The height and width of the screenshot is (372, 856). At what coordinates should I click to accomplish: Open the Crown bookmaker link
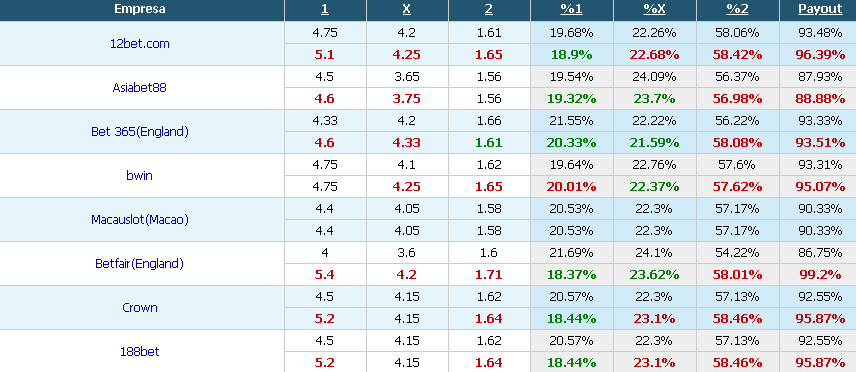[140, 308]
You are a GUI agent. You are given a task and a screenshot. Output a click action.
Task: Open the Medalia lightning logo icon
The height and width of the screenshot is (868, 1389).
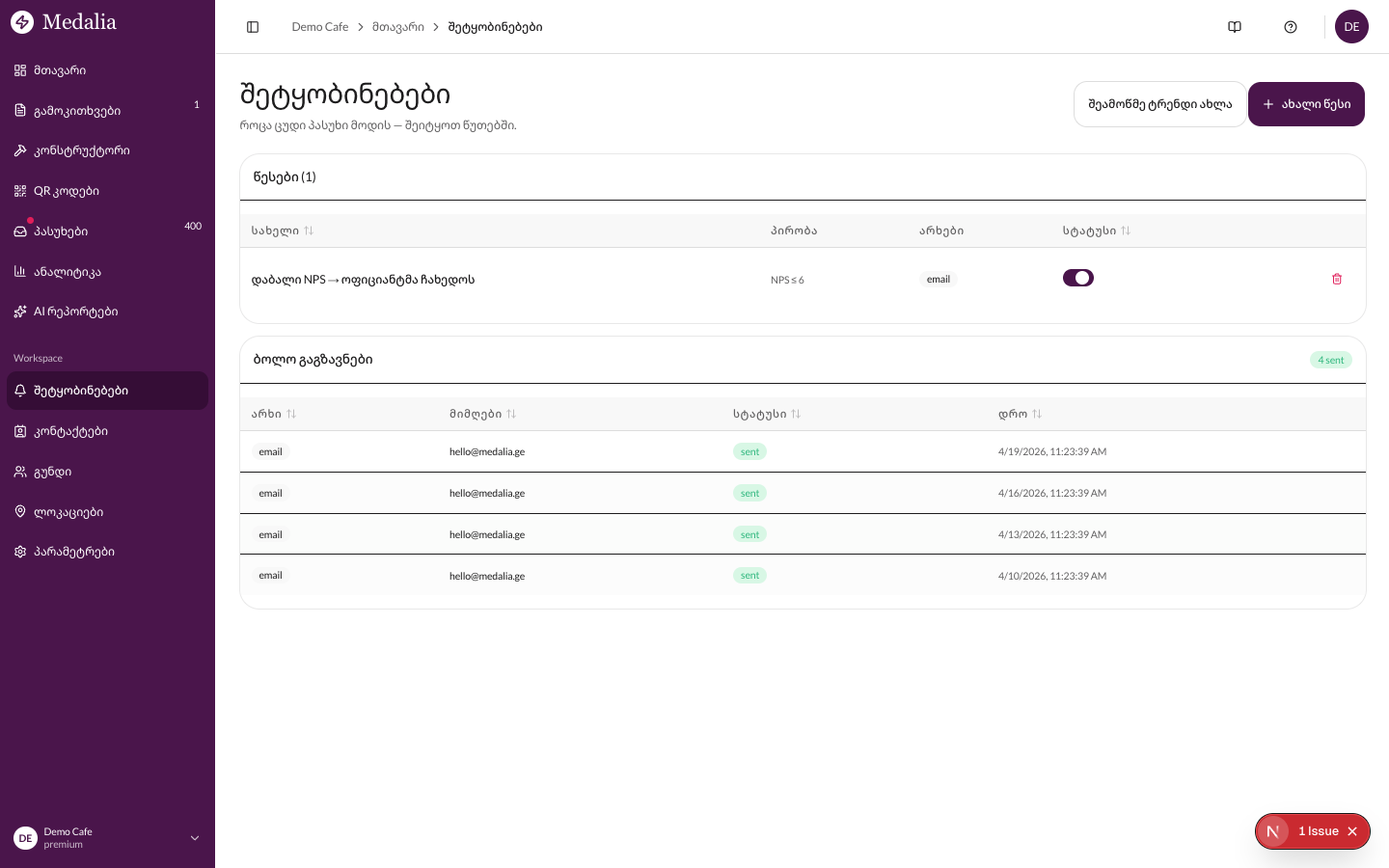point(23,21)
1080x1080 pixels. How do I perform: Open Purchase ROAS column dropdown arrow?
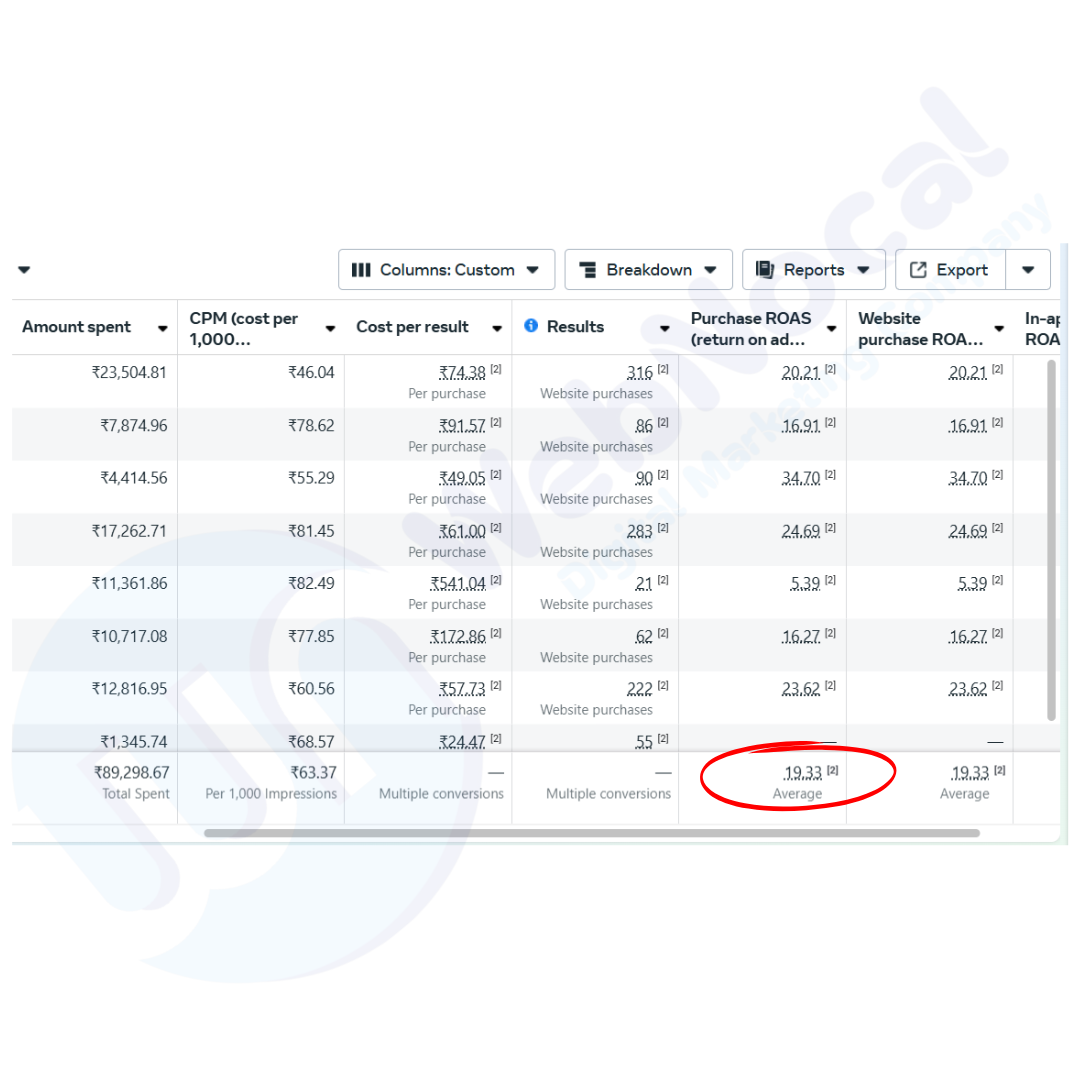click(831, 328)
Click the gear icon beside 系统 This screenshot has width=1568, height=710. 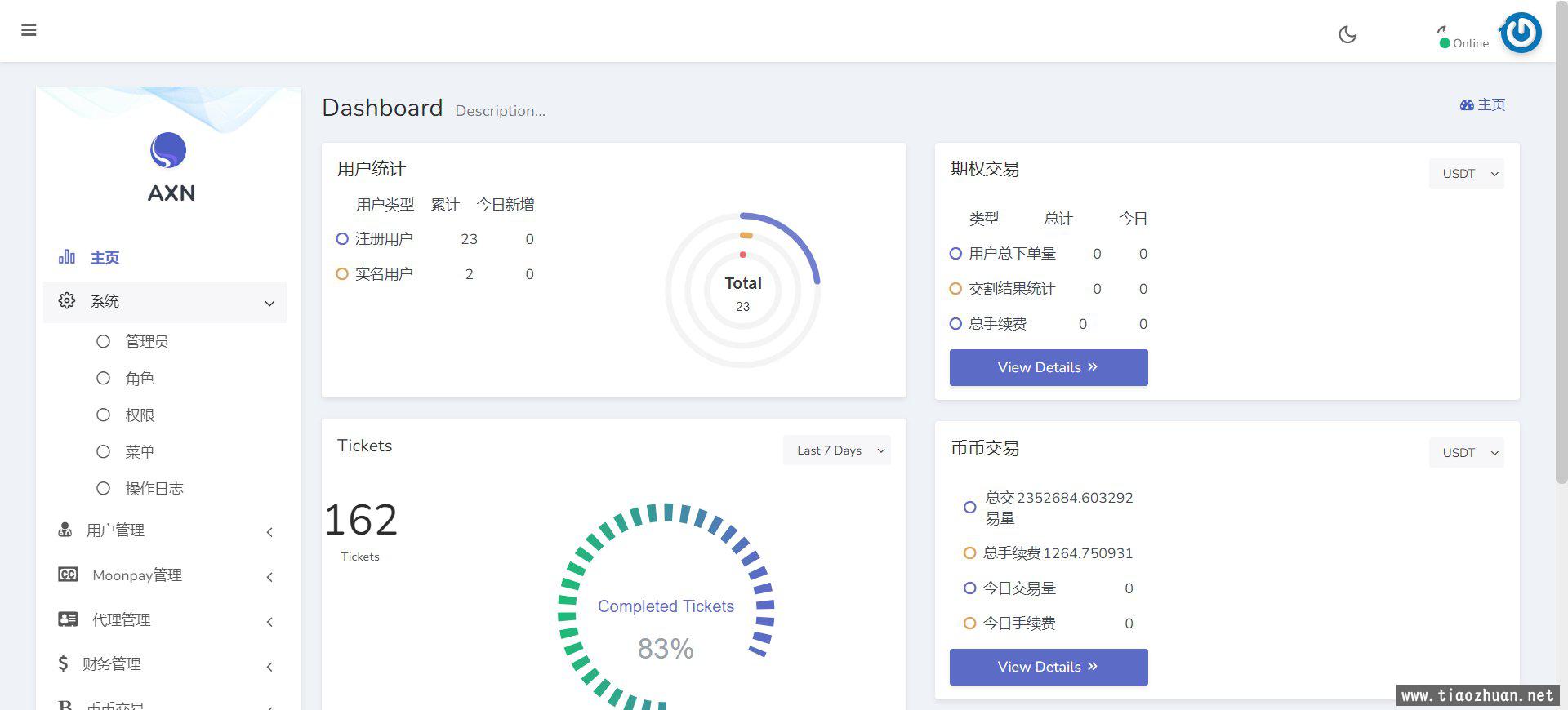click(67, 300)
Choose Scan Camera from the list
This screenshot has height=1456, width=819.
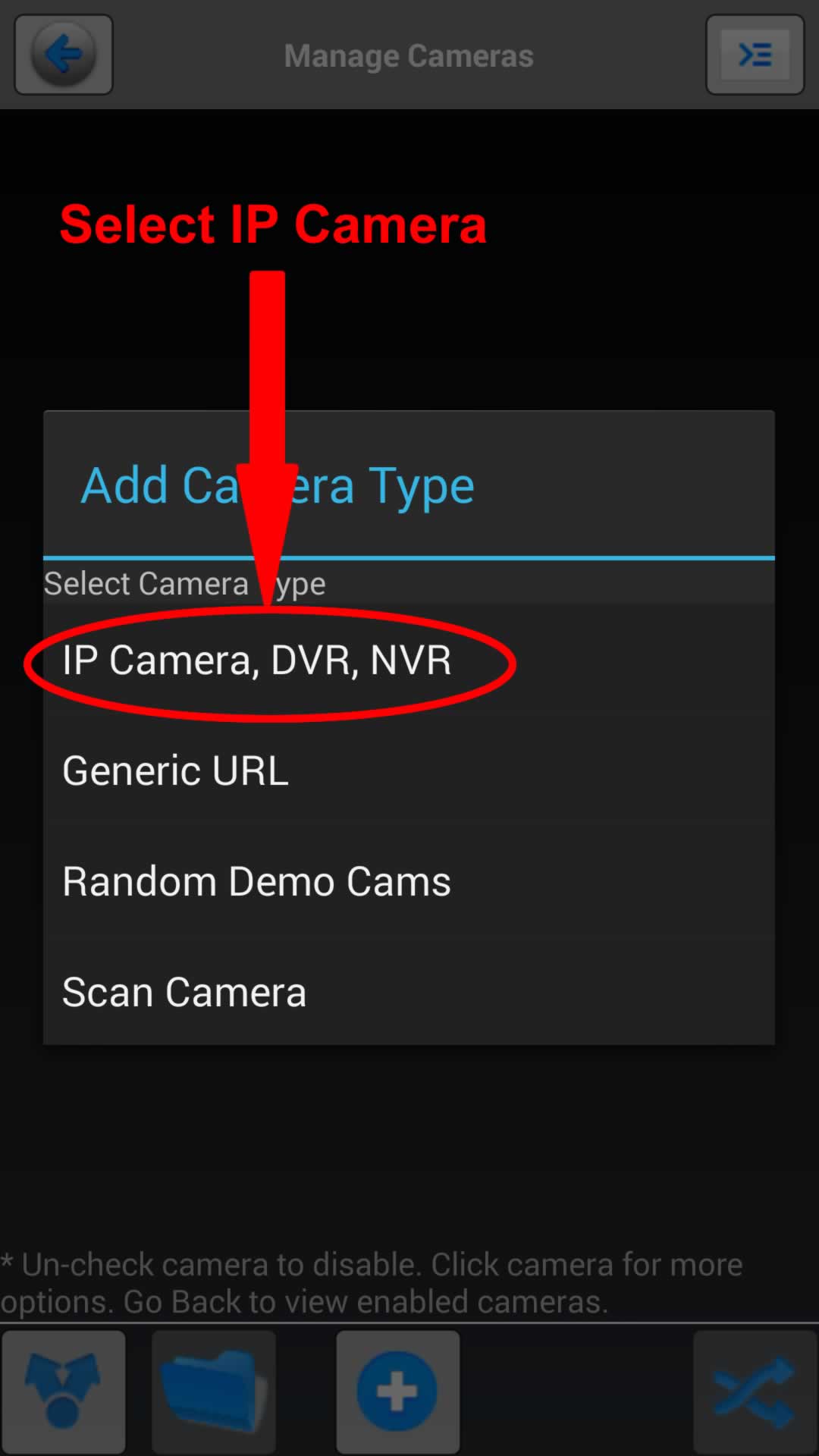(409, 992)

.....

__The request__. Pick out each line of the entries above that contains the word "Open", and copy those lines without changing them.

__Full solution__.
The height and width of the screenshot is (372, 856). At what coordinates should I click to accomplish: Open the Crown bookmaker link
Task: Open the Medalia lightning logo icon
1080x1080 pixels. How do I perform: Open Purchase ROAS column dropdown arrow?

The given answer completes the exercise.